Hurricane Alex hits Mexico, south of Brownsville, new Tropical Storm forming in Gulf, north of Yucatan

THE NATIONAL WEATHER SERVICE says the storm has a 40 percent chance of becoming a tropical storm with winds of up to 60 mph in the next 48 hours. THE NATIONAL WEATHER SERVICE says the storm has a 40 percent chance of becoming a tropical storm with winds of up to 60 mph in the next 48 hours. We are barely into the 2010 Hurricane Season which won't come to an end until November.

Last week we missed the first named Hurricane of the year, "Alex".

The level two storm went ashore at the Mexican fishing village of La Pesca and roared west tearing the roofs off homes in San Fernando and running out of steam when it plowed into the Sierra Madre near Monterrey, Nuevo Leon.

The hurricane dumped 4.97 inches of rain on Raymondville on Thursday but there were no reported injuries or damage as the hurricane winds were all confined to the area south of Brownsville.

Low lying areas of Brownsville and Matamoros, Mexico were flooded and there were six drownings reported near Monterrey, as flood water swept away automobiles and some small homes.

Now, a week after Alex hit last Wednesday, the Rio Grande Valley is once again in the sights of a tropical depression forming near where Alex began, over the state of Yucatan.

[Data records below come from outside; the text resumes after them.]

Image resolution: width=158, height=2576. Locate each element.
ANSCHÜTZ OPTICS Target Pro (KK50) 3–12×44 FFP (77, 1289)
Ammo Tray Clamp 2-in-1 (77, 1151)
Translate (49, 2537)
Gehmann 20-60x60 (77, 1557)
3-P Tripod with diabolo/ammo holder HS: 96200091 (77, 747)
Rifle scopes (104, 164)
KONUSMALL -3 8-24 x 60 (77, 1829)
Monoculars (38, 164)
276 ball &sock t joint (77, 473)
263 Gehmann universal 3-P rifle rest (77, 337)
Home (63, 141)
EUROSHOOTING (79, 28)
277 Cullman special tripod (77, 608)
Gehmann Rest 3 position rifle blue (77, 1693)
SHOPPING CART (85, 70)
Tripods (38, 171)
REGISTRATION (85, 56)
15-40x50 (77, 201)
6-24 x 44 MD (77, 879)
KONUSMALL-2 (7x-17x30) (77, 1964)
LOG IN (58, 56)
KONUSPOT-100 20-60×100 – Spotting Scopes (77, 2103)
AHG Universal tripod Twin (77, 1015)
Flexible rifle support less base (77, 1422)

The National Weather Service says the storm has a 40 percent chance of becoming a tropical storm with winds of up to 60 mph in the next 48 hours.

"Although this system has changed little in organization over the past several hours ...Environmental conditions appear favorable for development of this disturbance over the next day or two as it moves west, northwest at 10 to 15 mph. There is a medium chance... 40 percent, of this system becoming a tropical storm during the next 48 hours."

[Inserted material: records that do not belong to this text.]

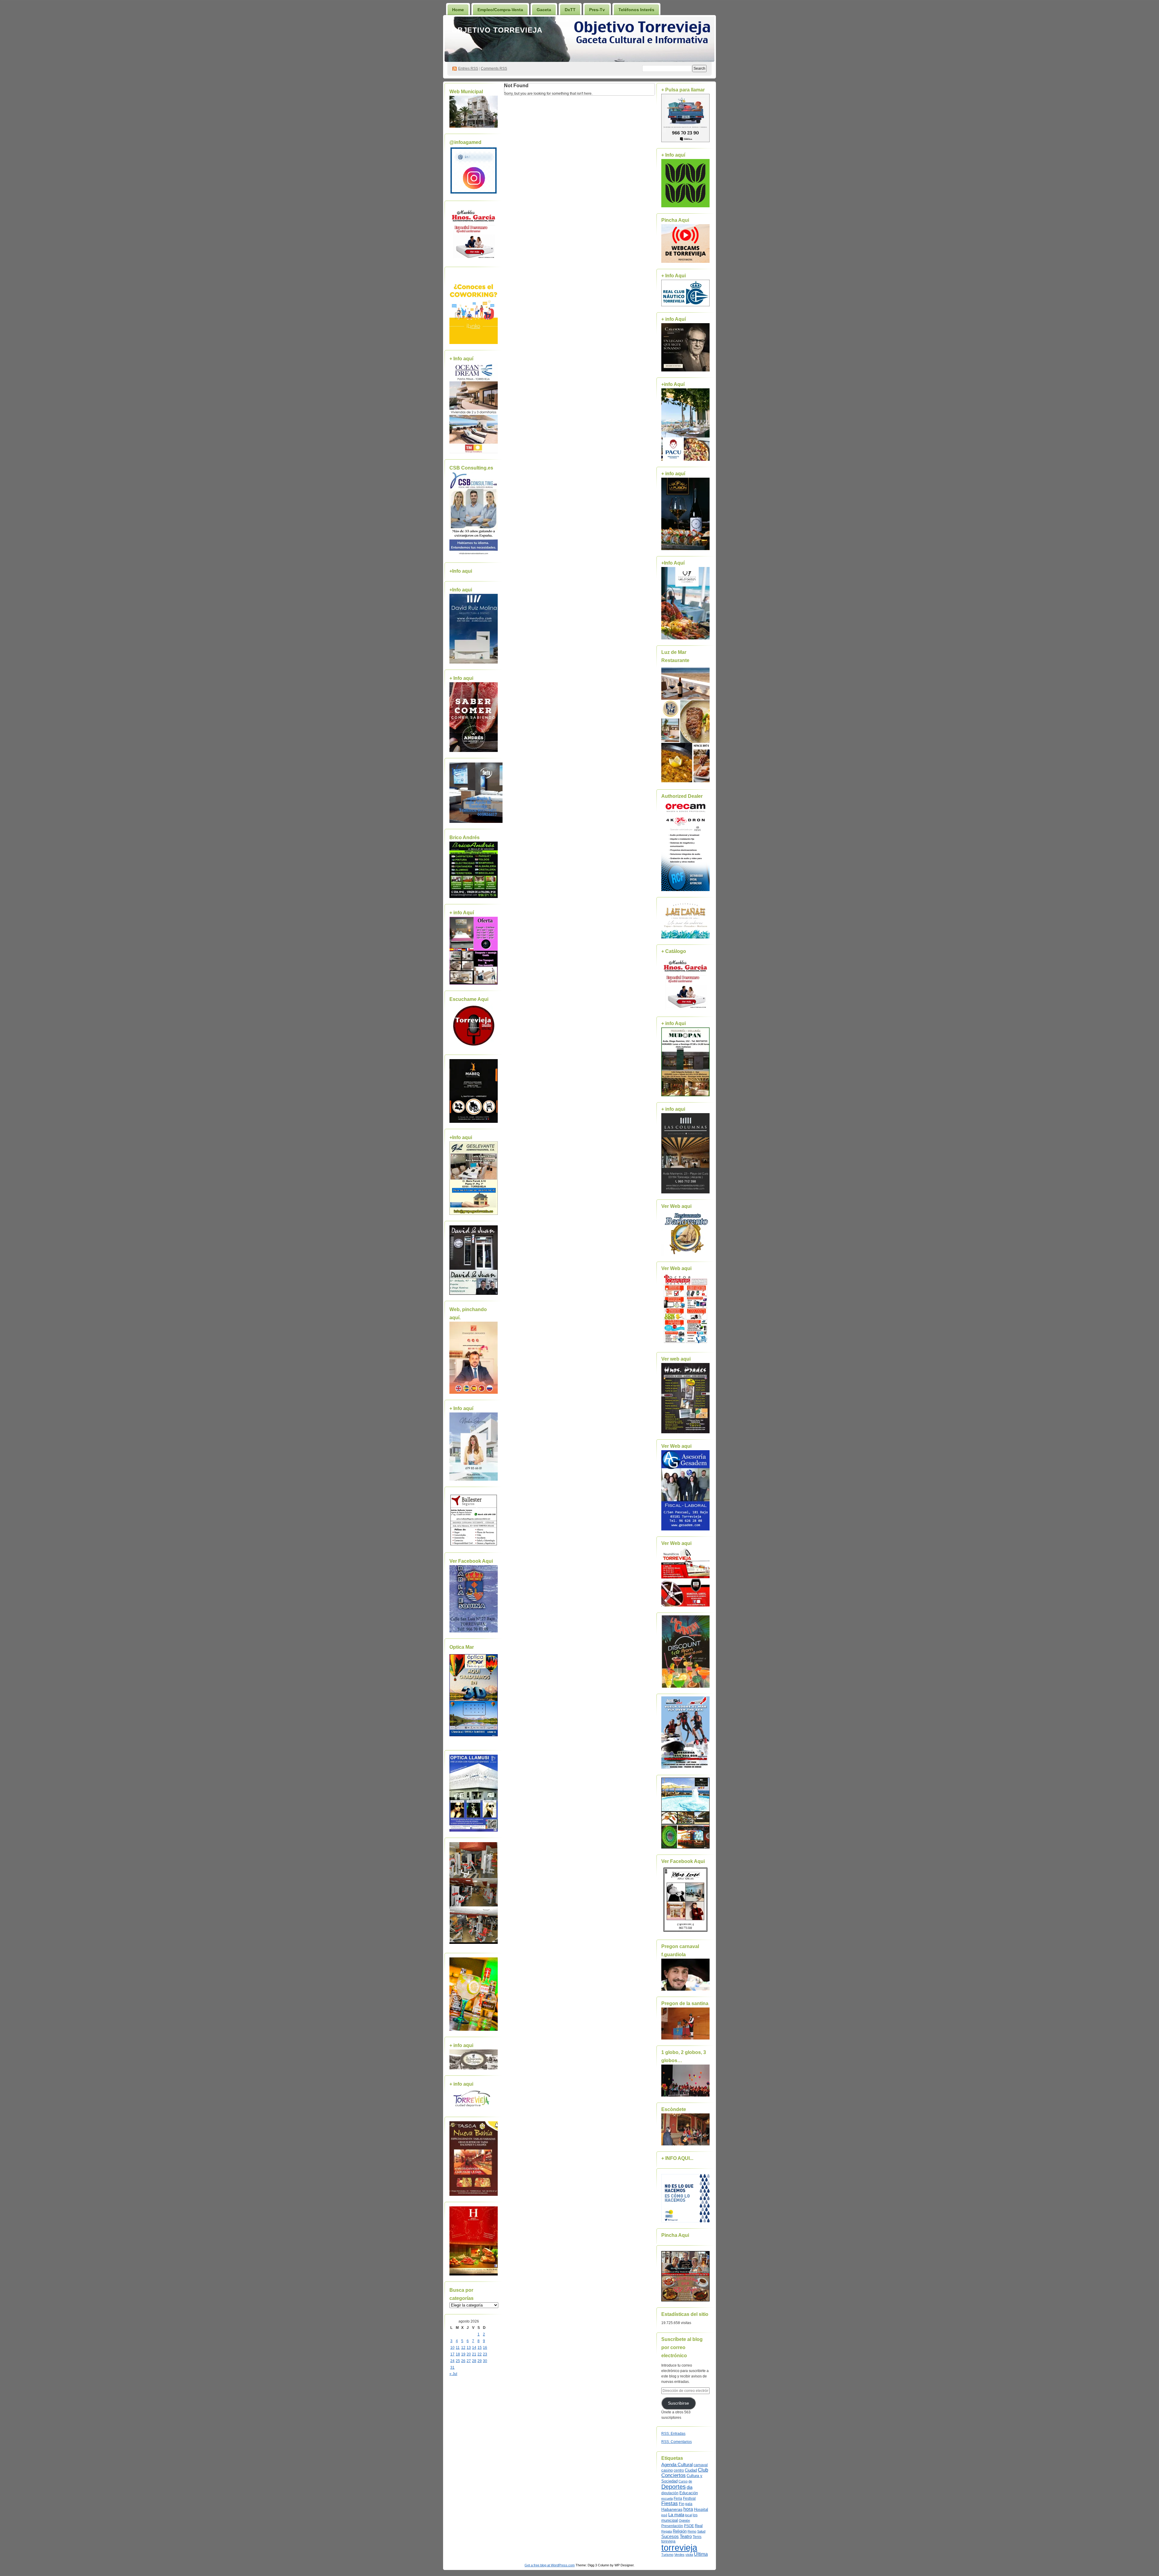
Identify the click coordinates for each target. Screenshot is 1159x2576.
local (688, 2515)
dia (689, 2487)
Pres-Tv (597, 9)
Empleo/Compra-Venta (500, 9)
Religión (680, 2531)
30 (485, 2361)
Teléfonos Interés (636, 9)
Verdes (679, 2554)
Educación (688, 2493)
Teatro (686, 2536)
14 (474, 2347)
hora (688, 2509)
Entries (468, 68)
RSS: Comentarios (676, 2442)
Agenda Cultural (677, 2464)
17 (452, 2354)
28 (474, 2361)
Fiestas (669, 2503)
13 (469, 2347)
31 (452, 2367)
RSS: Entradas (673, 2433)
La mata (676, 2514)
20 (469, 2354)
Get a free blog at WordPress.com (550, 2565)
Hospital (701, 2509)
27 (469, 2361)
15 (479, 2347)
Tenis (697, 2537)
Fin (681, 2504)
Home (458, 9)
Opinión (684, 2520)
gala (688, 2504)
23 (485, 2354)
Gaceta (544, 9)
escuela (667, 2498)
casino (667, 2470)
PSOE (689, 2526)
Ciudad (691, 2470)
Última (701, 2554)
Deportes (673, 2486)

Heavy rainfall and gusty winds are possible and some early models show Brownsville in the center of the projected target area should the storm continue to develop, again putting Willacy County on the north (rainy) side of the storm.

Willacy farmers had just begun cutting grain when Hurricane Alex approached last week and only an estimated 15 percent of the harvest is complete. Following Alex the fields are so wet in most cases that the harvest is at a standstill, with harvesting machines mired in the mud.

Another storm at this time would severely threaten the cotton and grain harvests, especially the grain. Even if the storm again misses this area it is likely that the coming week will see heavy rainfall just as last week did.

When grain sorghum stands in water for any length of time the seed begins to sprout and the grain is wothless.

Those who survived last week's scare should send mama out for more bean dip and Shiner beer. We could be in for a long, hot, humid summer.

Meanwhile, the mosquitoes in Raymondville are as bad as at any time since Hurricane Beulah, a Category 5 storm that hit south of Brownsville in Sept, 1967 and dropped 27 inches of rain.

City manager Eleazar "Yogi" Garcia said the city is working hard to spray the city and to control the voracious insects.